If we furthermore know that $G$ is cyclic of an even order $n=2m$, then

  • the squares form a subgroup $Q\le G$ of order $m$ and index two, and therefore
  • the coset $gQ=G\setminus Q$ for any non-square element $g$. Implying that the product of two non-squares is a square, and that the product of a square and a non-square is a non-square.

So if $\chi$ has order two, then

  1. $\chi(q)=1$ for all $q\in Q$,
  2. $\chi(x)\neq1$ for some $x\in G$. By the above observations $x\notin Q$, and $\chi(x)=-1$.
  3. If $y\notin Q$, then $yQ=xQ$ implying that $y=xq$ for some square $q\in Q$.
  4. So $\chi(y)=\chi(xq)=\chi(x)\chi(q)=(-1)\cdot1=-1$.
  5. Items 1 and 4 imply that $\chi$ is the unique function taking the value $+1$ in $Q$, and the value $-1$ elsewhere.
  6. It easily follows that the function defined in the previous bullet is actually a character of $G$.

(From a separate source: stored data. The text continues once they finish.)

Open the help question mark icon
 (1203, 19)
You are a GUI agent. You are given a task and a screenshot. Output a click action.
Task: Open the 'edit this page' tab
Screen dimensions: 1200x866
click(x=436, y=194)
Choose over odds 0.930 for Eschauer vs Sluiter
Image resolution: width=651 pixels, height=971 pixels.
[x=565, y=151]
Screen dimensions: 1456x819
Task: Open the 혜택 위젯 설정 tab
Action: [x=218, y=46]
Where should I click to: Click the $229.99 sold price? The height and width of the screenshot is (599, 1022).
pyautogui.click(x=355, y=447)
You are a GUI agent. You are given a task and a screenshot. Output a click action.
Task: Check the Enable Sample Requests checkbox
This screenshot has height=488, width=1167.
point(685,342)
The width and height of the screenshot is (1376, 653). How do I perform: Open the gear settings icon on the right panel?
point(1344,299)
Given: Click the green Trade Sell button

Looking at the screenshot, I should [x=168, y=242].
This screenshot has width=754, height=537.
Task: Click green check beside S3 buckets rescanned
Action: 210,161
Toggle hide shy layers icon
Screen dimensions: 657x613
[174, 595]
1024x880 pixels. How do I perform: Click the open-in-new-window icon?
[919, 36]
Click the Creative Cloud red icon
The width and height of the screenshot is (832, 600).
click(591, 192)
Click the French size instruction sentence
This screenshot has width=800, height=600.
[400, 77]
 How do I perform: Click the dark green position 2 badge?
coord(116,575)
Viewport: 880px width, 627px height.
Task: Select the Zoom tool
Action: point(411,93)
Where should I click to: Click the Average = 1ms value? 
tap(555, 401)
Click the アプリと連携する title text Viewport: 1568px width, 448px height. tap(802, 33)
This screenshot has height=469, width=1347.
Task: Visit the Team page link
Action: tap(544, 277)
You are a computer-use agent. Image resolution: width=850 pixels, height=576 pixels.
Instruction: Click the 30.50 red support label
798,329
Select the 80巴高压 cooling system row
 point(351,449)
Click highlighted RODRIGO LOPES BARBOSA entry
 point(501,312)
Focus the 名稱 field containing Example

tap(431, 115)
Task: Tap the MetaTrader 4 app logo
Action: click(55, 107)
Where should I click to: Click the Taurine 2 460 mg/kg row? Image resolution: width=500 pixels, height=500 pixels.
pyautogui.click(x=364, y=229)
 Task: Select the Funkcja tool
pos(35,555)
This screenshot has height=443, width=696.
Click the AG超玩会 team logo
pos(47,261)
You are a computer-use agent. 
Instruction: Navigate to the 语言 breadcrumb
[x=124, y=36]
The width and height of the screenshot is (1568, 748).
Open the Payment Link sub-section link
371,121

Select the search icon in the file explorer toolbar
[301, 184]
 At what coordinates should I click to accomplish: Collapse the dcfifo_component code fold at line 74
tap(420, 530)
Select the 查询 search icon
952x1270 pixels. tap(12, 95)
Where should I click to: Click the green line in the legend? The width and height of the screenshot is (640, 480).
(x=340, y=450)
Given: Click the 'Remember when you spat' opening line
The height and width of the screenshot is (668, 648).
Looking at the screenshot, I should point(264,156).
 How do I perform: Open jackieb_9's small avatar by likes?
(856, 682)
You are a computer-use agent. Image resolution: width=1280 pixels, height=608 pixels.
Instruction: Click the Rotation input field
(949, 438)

As Hempelicious pointed out, the character group of an abelian group is isomorphic to the group itself. But, the isomorphism is not natural. In other words, it relies on our ability to write a finite abelian group as a direct product of cyclic groups. Such a decomposition is not unique, and this leads to complications similar to the well known result that the dual of a f.d. vector space is isomorphic to the vector space itself, but to write down the isomorphism you need to specify a basis. In sharp contrast to the simpler fact that the double dual is naturally isomorphic to the vector space we started with.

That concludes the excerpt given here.